WHAT YOU SHOULD DO: Return, word for word, the stretch of the commentary on From Justin to Kelly from "We wish Kelly, who" through "that was J2K.".

SOURCE EXCERPT:

Many critics ended up praising the movie's wholesome message while deploring the product; however, at least one person who followed the evolution from pop singer to movie star regretted the "sink-or-swim" approach to From Justin to Kelly. Frankie Avalon, the early 60s pop singer who starred in a series of movies with Annette Funicello that provided the inspiration for J2K, told Janis Page of MSNBC that building an entire movie around Justin and Kelly, neither of whom had any previous acting experience, was a bad idea from the start, especially if Justin and Kelly wanted long-term careers. We think Frankie Avalon is probably right about this, but we doubt whether Idol and J2K producer Simon Fuller, whose last big sensation was the here-today, gone-tomorrow Spice Girls, spends much time worrying about the long-term careers of his "idols."

However, Avalon's words may resonate with Justin and Kelly's fans more than with Mr. Fuller: "When I went into motion pictures, I went in as an ‘and introducing…’ with Jeanne Crain and Alan Ladd. My second picture was with John Wayne. I didn’t have to carry the pictures; I was learning. As years went by and I started doing the little teenage beach party pictures, then I could hold my own and star in pictures that were very successful at the box office.

“Today, you get a kid like Britney Spears and you put her in a $15 million picture that she’s expected to carry — it doesn’t happen. They have one shot at it and then they’re gone. So now when the records stop, the movies aren’t going to be there either, because they had their shot. That’s a tremendous difference from when I was starting out.”

We wish Kelly, who still has a huge chart hit with "Miss Independent," and Justin, whose first CD is not doing as well as Kelly's, the good fortune to have more of a learning curve and less responsibility if they make another film. In the meantime, we await to see whether the rumored Clay-and-Ruben "buddy comedy" (think Hope and Crosby) will ever get made, following the dud that was J2K.

SUPPLIED ENTRIES:

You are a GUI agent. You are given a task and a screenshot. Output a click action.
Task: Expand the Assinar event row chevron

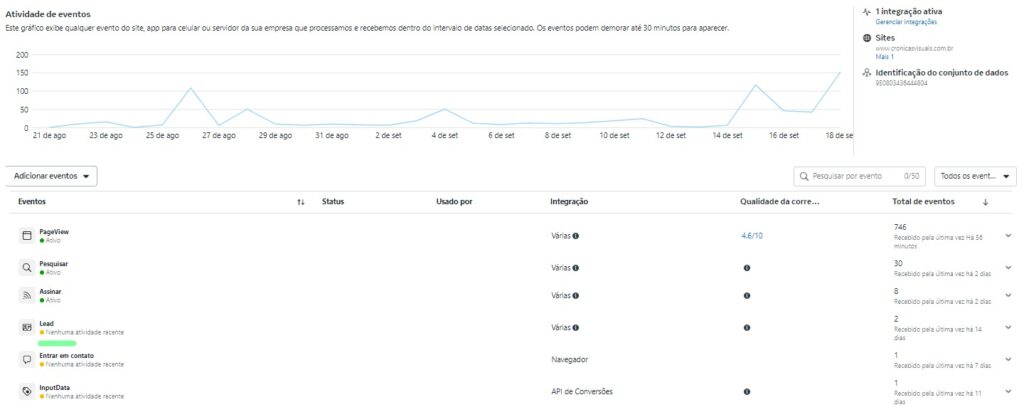1007,296
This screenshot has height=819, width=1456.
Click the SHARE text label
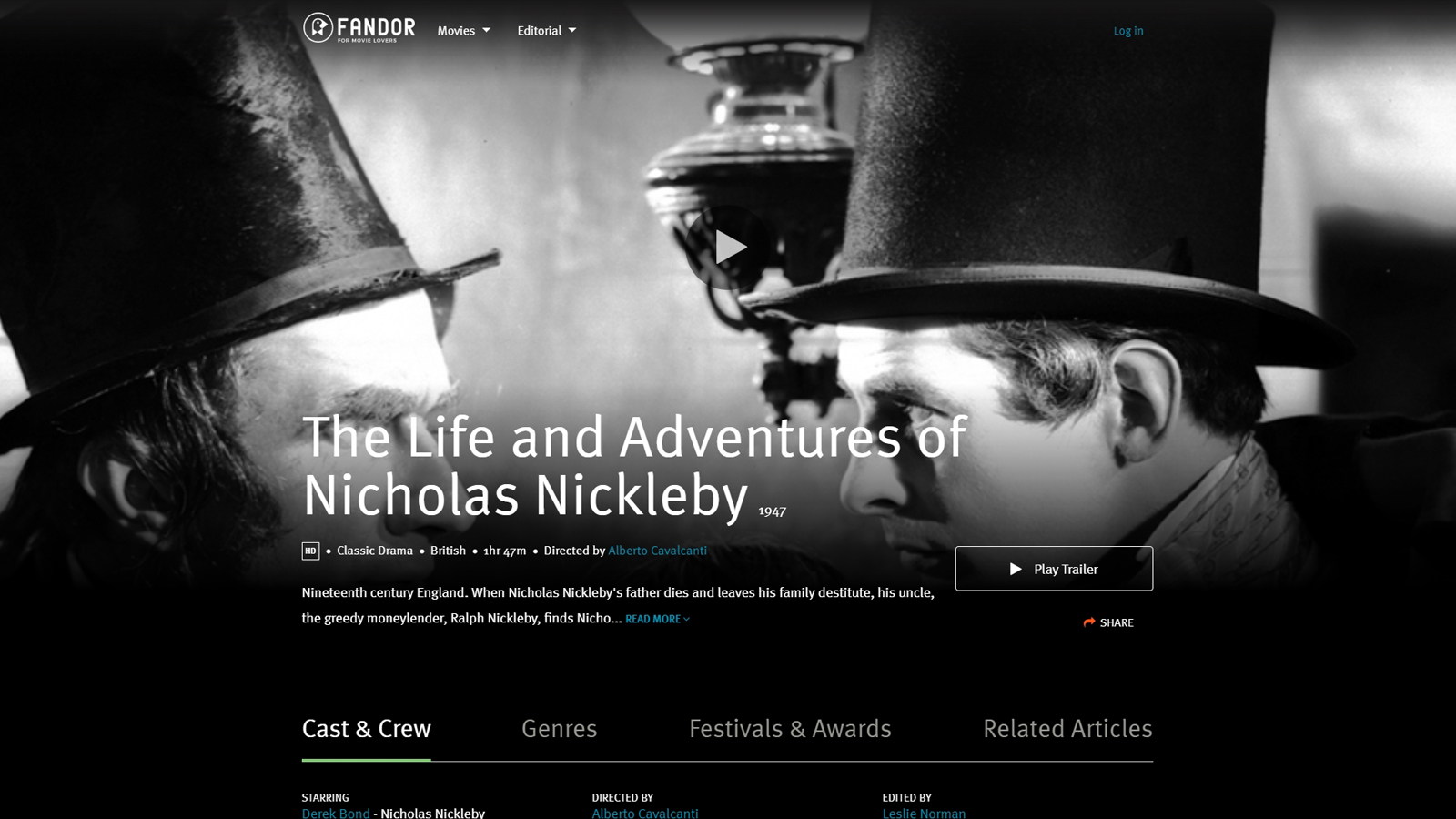pos(1117,623)
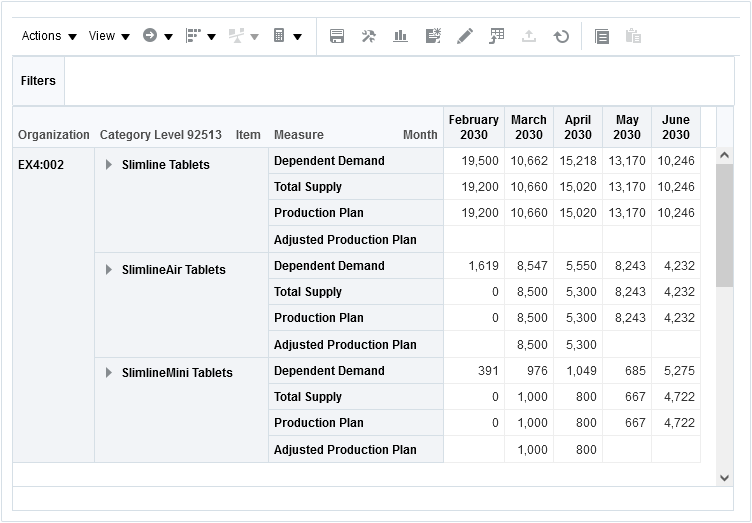Click the note with pencil icon
The image size is (752, 523).
[x=432, y=36]
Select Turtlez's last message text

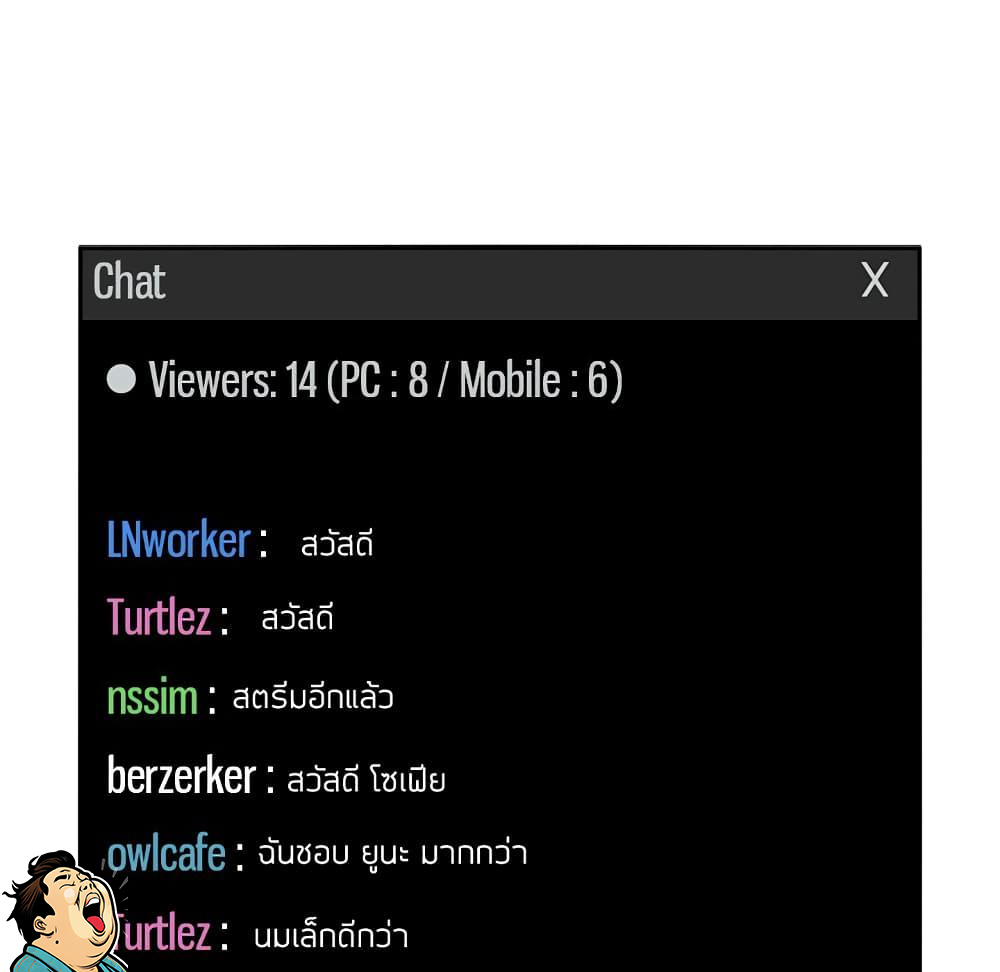331,936
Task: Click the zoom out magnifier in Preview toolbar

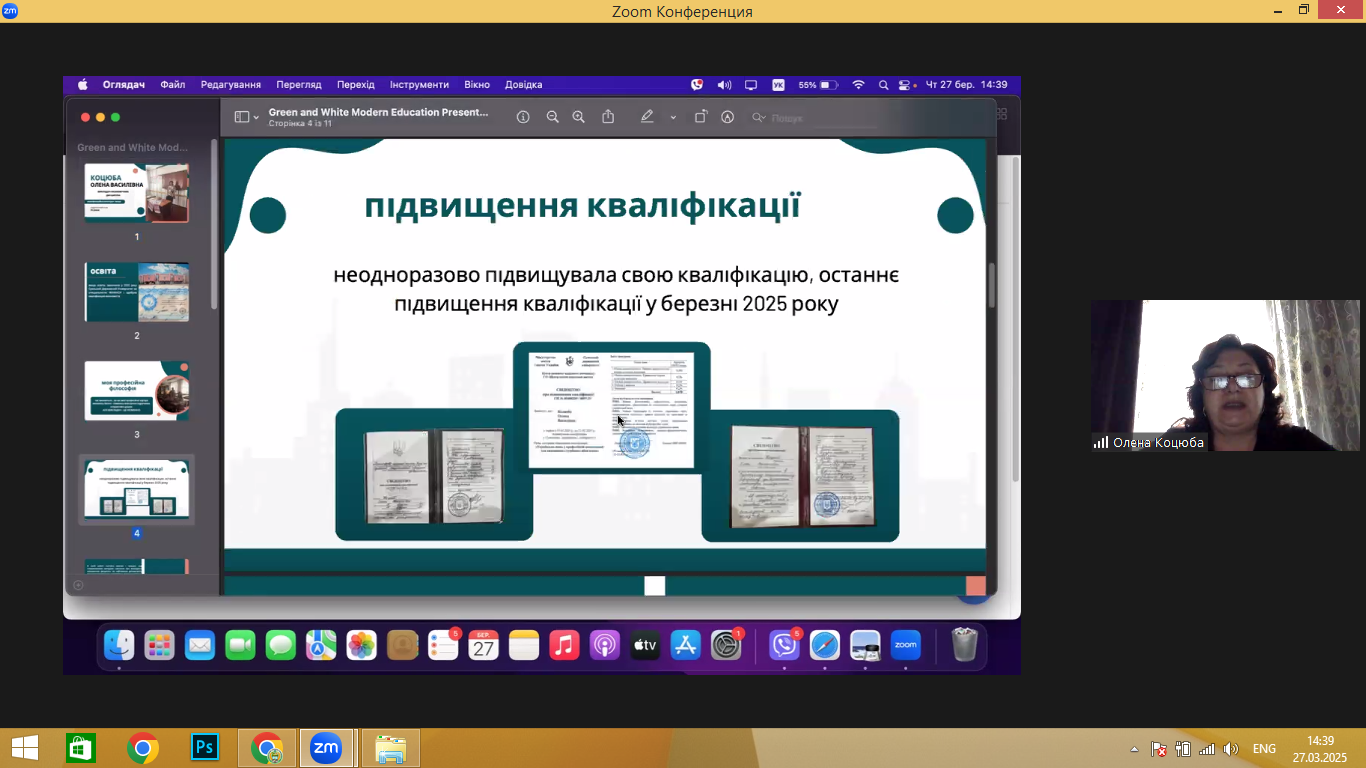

THE ANSWER:
We wish Kelly, who still has a huge chart hit with "Miss Independent," and Justin, whose first CD is not doing as well as Kelly's, the good fortune to have more of a learning curve and less responsibility if they make another film. In the meantime, we await to see whether the rumored Clay-and-Ruben "buddy comedy" (think Hope and Crosby) will ever get made, following the dud that was J2K.